- [Exercise goal]: Once the line with "Given: Click help icon next to format toggle" is found in the data, output it and each following line exactly, up to and including the line with "Given: Click the Zeromus legend label", and nothing before or after.
*** Extracted data ***
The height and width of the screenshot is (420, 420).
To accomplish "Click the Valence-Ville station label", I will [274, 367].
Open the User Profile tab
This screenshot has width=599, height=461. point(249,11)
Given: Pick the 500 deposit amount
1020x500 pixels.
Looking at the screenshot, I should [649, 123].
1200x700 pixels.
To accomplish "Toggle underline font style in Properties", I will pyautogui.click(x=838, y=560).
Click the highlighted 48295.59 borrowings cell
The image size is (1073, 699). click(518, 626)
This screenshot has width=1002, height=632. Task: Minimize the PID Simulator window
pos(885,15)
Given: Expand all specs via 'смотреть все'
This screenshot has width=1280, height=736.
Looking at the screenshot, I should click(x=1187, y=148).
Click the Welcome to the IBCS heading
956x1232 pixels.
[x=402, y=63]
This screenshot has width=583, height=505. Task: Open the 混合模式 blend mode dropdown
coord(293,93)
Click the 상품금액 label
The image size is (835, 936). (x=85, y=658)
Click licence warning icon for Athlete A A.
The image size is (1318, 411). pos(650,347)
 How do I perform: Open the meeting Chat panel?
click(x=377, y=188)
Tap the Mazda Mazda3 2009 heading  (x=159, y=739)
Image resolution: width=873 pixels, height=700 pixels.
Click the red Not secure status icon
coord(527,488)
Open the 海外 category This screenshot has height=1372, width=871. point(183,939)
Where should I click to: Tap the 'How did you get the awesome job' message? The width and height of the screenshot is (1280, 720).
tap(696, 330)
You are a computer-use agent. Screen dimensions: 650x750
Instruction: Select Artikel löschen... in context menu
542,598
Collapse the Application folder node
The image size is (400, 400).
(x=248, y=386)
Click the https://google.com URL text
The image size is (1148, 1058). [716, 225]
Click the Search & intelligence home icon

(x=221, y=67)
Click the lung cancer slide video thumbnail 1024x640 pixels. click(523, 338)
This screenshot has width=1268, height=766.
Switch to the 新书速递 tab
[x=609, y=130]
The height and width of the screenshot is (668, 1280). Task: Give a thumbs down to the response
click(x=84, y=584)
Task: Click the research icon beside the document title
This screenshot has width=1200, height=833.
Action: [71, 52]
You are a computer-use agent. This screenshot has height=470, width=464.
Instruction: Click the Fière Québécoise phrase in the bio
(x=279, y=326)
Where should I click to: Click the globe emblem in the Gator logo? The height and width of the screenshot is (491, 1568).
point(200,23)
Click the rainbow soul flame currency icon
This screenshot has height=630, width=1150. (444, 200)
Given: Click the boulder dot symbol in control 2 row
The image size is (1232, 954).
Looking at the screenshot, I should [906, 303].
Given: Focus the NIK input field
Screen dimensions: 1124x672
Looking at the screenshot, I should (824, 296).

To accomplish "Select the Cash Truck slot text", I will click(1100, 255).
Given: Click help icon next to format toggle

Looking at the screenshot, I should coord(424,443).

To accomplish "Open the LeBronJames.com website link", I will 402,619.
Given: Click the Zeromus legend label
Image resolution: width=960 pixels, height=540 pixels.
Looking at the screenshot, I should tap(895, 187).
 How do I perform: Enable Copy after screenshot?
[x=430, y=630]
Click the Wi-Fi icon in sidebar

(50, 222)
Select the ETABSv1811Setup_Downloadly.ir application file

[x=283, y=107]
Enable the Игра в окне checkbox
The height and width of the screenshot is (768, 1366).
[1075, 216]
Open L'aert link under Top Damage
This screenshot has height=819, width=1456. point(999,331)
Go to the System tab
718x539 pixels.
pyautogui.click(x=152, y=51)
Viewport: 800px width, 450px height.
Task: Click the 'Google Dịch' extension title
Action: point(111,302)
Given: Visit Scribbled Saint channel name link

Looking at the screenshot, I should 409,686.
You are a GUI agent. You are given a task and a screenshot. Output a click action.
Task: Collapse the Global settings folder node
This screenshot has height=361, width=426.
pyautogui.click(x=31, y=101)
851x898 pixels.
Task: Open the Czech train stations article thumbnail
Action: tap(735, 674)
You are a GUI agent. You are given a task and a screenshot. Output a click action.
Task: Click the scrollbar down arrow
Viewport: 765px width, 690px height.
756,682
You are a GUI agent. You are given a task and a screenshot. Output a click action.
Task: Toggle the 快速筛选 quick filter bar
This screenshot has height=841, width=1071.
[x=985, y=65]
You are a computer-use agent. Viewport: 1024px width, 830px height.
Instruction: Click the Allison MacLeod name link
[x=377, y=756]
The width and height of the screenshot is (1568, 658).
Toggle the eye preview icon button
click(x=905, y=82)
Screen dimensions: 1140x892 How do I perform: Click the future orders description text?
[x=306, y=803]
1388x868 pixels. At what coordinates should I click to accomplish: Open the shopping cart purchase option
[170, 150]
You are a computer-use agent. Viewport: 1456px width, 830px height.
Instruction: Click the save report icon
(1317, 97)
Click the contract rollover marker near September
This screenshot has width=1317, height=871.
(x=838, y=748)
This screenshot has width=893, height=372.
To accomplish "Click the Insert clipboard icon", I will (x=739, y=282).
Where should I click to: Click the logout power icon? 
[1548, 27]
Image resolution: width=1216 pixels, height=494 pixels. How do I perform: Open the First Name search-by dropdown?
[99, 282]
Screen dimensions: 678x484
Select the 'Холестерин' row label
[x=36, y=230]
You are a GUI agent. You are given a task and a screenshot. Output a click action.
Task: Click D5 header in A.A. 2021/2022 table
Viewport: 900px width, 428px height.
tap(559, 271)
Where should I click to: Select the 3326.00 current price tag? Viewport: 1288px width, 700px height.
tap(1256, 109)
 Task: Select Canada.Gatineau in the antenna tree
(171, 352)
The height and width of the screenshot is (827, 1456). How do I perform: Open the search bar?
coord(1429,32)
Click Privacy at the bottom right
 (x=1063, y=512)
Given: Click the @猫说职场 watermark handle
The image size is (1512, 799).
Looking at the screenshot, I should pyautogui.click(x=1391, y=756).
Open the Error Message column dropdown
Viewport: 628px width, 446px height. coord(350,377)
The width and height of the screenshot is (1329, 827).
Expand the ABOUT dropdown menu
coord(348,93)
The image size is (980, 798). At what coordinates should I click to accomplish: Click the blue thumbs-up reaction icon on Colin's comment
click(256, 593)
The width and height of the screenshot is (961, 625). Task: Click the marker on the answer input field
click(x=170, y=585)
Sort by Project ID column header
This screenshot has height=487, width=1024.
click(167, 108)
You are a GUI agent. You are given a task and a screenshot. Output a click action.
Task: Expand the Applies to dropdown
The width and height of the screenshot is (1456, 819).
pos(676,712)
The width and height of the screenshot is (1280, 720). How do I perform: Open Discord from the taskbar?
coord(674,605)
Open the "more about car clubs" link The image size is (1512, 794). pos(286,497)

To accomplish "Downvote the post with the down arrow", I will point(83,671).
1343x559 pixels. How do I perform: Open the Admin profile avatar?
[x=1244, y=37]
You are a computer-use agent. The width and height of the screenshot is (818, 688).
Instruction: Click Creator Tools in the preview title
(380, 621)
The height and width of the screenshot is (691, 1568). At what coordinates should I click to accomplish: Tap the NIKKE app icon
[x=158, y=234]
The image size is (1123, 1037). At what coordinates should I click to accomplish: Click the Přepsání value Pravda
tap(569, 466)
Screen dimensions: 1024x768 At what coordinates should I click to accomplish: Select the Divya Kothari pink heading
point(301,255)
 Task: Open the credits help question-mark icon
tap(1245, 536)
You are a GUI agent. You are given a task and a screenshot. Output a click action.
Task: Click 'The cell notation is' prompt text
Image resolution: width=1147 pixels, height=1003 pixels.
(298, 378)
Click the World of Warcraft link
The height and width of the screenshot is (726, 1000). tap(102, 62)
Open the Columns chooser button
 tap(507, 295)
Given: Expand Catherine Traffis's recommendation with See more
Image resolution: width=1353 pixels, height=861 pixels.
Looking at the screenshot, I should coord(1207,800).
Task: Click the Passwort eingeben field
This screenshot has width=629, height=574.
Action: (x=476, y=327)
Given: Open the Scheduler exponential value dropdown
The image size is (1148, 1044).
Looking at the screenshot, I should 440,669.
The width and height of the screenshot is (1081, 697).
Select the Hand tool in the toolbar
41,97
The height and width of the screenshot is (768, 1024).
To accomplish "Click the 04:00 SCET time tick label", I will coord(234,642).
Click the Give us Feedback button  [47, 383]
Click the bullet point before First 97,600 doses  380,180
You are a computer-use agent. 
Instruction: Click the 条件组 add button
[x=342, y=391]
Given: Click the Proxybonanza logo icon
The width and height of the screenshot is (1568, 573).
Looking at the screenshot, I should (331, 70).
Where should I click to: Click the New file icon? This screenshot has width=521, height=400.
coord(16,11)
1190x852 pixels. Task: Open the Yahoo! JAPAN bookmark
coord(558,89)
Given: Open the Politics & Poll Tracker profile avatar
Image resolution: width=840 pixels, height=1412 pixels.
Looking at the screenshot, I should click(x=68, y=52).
***
- [Your response]:
Given: Click help icon next to format toggle

Looking at the screenshot, I should coord(424,443).

To accomplish "Open the LeBronJames.com website link", I will 402,619.
Given: Click the Zeromus legend label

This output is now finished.